= Haldane's rule =

Observation in evolutionary biology

In humans, barring intersex conditions causing aneuploidy and other unusual states, it is the male that is heterogametic, with XY sex chromosomes.

Haldane's rule is an observation about the early stage of speciation, formulated in 1922 by the British evolutionary biologist J. B. S. Haldane, that states that if—in a species hybrid—only one sex is inviable or sterile, that sex is more likely to be the heterogametic sex. The heterogametic sex is the one with two different sex chromosomes; in therian mammals, (Note: Unlike other mammals, monotremes have more than two different sex chromosomes. The platypus has five pairs. Short-beaked echidnas have four pairs plus one female-only chromosome.) for example, this is the male.

==Overview==
Haldane himself described the rule as:

When in the F1 offspring of two different animal races one sex is absent, rare, or sterile, that sex is the heterozygous sex (heterogametic sex).

Haldane's rule applies to the vast majority of species that have heterogametic chromosomal sex determination (e.g. XX females vs. XY males, or ZW females vs. ZZ males).

The rule includes both male heterogametic (XY or XO-type sex determination, such as found in mammals and Drosophila fruit flies) and female heterogametic (ZW or Z0-type sex determination, as found in birds and butterflies), and some dioecious plants such as campions.

Hybrid dysfunction (sterility and inviability) is a major form of post-zygotic reproductive isolation, which occurs in early stages of speciation. Evolution can produce a similar pattern of isolation in a vast array of different organisms. However, the actual mechanisms leading to Haldane's rule in different taxa remain largely undefined.

*****

> _YOUR ASSIGNMENT_:
Resume the text on Haldane's rule, starting right after its final sentence about undefined mechanisms in different taxa. The material that comes after this text is unrelated to it.

Pixel coordinate grounding records:
*****

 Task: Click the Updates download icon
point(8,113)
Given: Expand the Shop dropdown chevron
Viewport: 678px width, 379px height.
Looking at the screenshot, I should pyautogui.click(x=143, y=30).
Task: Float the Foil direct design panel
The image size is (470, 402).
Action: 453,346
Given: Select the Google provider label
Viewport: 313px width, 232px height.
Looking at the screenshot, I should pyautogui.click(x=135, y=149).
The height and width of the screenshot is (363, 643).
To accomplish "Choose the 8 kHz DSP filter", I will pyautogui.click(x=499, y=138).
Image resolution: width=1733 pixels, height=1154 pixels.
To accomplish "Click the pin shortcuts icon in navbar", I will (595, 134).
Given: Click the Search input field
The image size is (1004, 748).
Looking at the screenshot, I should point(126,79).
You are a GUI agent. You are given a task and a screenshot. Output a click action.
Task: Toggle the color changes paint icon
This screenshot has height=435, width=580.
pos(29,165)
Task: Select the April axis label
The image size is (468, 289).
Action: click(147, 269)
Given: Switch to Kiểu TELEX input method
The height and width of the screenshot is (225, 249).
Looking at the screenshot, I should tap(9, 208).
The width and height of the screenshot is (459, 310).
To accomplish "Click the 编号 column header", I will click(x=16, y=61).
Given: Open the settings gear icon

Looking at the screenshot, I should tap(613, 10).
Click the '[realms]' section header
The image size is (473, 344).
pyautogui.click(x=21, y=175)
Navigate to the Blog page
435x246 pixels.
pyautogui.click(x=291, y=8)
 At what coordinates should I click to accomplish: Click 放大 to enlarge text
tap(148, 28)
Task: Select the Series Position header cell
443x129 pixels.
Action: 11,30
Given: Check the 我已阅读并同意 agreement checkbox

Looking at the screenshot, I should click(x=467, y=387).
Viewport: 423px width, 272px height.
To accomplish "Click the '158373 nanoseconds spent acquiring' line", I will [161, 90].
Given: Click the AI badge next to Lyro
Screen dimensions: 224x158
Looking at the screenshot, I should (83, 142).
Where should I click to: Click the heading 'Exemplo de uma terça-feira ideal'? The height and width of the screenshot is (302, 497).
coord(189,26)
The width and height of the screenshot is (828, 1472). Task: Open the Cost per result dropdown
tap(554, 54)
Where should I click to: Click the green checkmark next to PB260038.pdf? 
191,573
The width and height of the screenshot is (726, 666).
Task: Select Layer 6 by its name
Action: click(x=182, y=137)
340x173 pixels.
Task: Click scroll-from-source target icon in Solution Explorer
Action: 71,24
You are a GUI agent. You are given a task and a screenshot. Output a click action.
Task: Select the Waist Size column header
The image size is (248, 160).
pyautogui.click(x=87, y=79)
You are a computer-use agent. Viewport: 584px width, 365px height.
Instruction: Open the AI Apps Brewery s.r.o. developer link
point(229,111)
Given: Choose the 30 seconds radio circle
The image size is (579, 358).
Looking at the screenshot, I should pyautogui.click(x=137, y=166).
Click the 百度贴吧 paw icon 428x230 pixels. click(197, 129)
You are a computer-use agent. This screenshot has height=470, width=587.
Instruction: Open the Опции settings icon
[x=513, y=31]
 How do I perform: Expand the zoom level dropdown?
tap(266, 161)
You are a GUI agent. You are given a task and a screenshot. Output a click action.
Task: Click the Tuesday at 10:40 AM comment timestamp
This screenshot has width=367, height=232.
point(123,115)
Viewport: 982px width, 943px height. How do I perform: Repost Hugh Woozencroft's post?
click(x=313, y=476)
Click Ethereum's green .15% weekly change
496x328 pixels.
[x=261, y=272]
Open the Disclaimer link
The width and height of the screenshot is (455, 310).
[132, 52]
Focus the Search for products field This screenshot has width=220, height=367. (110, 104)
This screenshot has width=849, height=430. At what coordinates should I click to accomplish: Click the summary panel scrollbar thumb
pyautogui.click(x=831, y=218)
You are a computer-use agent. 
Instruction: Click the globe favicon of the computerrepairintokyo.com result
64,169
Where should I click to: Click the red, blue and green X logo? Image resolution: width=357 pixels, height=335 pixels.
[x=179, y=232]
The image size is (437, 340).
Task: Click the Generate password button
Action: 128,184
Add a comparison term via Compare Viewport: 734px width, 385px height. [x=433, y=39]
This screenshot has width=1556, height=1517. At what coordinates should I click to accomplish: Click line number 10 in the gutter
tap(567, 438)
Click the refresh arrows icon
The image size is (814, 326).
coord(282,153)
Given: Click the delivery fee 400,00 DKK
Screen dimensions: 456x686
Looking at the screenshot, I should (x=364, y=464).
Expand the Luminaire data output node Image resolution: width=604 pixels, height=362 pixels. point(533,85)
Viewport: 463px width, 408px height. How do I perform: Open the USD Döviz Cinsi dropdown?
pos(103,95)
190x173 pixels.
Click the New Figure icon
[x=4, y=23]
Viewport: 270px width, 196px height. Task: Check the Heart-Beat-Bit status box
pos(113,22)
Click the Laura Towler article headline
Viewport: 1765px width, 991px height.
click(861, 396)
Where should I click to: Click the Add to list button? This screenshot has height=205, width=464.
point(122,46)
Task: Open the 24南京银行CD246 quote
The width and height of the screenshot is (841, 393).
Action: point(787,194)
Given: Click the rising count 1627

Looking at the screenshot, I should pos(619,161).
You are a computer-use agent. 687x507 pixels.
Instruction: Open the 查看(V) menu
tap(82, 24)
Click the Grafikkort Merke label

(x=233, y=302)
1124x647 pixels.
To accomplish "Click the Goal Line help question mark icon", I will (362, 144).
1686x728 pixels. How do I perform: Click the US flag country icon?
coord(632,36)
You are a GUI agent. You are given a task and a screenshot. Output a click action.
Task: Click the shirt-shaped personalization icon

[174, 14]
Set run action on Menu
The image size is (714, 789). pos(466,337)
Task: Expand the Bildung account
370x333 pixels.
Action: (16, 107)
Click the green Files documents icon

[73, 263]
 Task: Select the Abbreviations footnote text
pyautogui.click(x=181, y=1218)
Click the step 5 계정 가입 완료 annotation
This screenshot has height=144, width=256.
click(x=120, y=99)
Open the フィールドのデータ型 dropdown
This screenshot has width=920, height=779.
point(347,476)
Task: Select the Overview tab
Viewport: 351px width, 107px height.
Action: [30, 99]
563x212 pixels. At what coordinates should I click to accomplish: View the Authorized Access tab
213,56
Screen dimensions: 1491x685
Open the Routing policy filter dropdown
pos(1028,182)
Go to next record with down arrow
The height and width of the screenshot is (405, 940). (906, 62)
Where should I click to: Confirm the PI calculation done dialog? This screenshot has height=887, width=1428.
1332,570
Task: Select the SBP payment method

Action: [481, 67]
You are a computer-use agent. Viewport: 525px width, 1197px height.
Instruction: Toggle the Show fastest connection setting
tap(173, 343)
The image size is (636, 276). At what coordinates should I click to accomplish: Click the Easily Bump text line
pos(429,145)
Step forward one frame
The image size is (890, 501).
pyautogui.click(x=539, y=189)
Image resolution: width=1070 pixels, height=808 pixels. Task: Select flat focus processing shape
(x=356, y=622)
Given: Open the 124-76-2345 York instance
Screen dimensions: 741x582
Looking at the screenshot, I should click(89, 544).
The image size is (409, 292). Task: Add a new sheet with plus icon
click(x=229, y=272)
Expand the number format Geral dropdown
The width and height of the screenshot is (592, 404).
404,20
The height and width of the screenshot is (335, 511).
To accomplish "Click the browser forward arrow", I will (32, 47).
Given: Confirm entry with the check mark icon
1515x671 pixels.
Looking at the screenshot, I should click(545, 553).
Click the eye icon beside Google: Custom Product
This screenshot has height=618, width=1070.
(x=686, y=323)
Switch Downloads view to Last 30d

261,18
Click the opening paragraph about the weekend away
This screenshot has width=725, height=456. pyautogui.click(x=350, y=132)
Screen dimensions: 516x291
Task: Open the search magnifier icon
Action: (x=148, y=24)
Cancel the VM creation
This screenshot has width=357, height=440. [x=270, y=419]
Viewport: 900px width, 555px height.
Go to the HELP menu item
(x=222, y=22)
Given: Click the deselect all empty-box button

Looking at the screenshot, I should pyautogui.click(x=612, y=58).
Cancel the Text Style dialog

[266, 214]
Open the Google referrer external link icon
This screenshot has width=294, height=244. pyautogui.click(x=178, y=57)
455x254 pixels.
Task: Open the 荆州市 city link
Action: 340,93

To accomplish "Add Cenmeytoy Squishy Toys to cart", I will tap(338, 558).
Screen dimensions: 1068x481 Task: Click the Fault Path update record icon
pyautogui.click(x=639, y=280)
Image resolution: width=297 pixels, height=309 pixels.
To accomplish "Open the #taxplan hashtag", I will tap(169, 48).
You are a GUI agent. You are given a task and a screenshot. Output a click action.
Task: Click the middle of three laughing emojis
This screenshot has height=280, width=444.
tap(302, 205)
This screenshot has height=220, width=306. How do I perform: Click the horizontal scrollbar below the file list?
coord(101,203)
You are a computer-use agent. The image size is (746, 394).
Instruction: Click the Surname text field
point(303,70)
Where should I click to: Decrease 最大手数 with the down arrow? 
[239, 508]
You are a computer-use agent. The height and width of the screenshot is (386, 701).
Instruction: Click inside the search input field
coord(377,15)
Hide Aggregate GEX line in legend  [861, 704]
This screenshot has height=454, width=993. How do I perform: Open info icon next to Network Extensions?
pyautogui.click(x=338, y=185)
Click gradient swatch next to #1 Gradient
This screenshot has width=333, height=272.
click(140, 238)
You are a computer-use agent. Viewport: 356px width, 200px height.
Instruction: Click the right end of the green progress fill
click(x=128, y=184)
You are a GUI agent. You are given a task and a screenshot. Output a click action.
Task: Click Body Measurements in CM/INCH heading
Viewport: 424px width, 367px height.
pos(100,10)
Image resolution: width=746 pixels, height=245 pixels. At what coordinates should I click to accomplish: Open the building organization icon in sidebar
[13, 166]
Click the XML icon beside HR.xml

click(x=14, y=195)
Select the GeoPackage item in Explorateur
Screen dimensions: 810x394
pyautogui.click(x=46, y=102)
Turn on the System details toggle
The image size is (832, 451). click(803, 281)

*****

> _THE ANSWER_:
==Hypotheses==
Many different hypotheses have been advanced to address the evolutionary mechanisms to produce Haldane's rule. Currently, the most popular explanation for Haldane's rule is the composite hypothesis, which divides Haldane's rule into multiple subdivisions, including sterility, inviability, male heterogamety, and female heterogamety. The composite hypothesis states that Haldane's rule in different subdivisions has different causes. Individual genetic mechanisms may not be mutually exclusive, and these mechanisms may act together to cause Haldane's rule in any given subdivision. In contrast to these views that emphasize genetic mechanisms, another view hypothesizes that population dynamics during population divergence may cause Haldane's rule.

The main genetic hypotheses are:
- Dominance: Heterogametic hybrids are affected by all X-linked alleles (be they recessive or dominant) causing incompatibilities due to divergent alleles being brought together. However, homogametic hybrids are only affected by dominant deleterious X-linked alleles. Heterogametic hybrids, which carry only a single copy of a given X-linked gene, will be affected by mutations regardless of dominance. Thus, an X-linked incompatibility between diverging populations is more likely to be expressed in the heterogametic sex than in the homogametic sex.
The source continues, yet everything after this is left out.